The Los Angeles Department of Water and Power said emergency repairs were underway and that it was handling the cleanup. No injuries were reported, and there has been no report of residents being displaced.

More than 60 customers lost water service. The utility has not published a restoration estimate.

The age question

The contractor on site, Ron Venveniste, offered the explanation that most Angelenos have heard before. "This is what happens when your infrastructure gets to be 110 years old," he said.

That is a contractor's estimate rather than a utility figure, and LADWP has not confirmed the age or size of either pipe. But the underlying claim is not controversial. Venice was developed in the early 1900s, and a substantial share of the city's water mains date from that era. LADWP has spent years replacing pipe on a rolling basis, constrained by cost and by the fact that a system this large cannot be rebuilt quickly.

The pattern has been visible elsewhere in the city this month. A separate failure in West Hollywood on July 16 involved a 36-inch riveted steel trunk line installed in 1916, a different incident in a different jurisdiction but the same underlying story.

Venveniste also said DWP crews arrived about two and a half hours after being notified. The utility has not responded to that characterization.

If your property was damaged

Residents and businesses with damage from a city water main failure can file a claim against the City of Los Angeles. Claims go to the City Clerk's office, and there are deadlines: for property damage the limit is generally one year from the incident, but filing early is better than filing late, and the process is easier with contemporaneous evidence.
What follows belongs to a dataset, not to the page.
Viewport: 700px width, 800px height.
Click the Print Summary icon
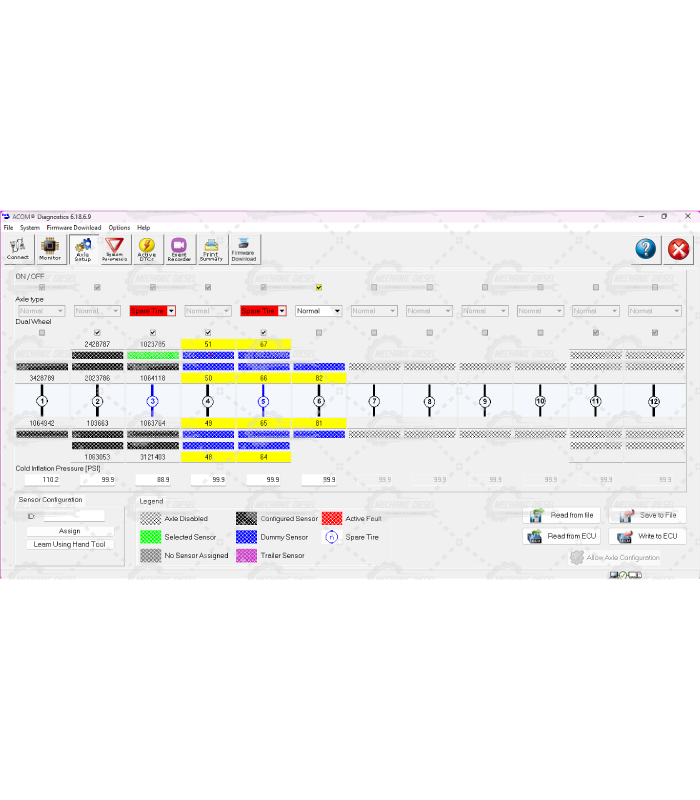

Practical steps before anything is cleaned up: photograph and video everything, including water lines on walls and the contents of any flooded basement or garage; keep damaged items until an adjuster has seen them; write down the date and time you noticed the flooding and when crews arrived; and get repair estimates in writing.

The distinction that matters for a claim is whose pipe failed. Damage from a city main is a claim against the city. Damage from a pipe on private property is a matter for the property owner and their insurer, which is why the first of Saturday's two failures may be handled differently from the second. Anyone unsure which applies to them should ask LADWP to confirm the source of the leak in writing.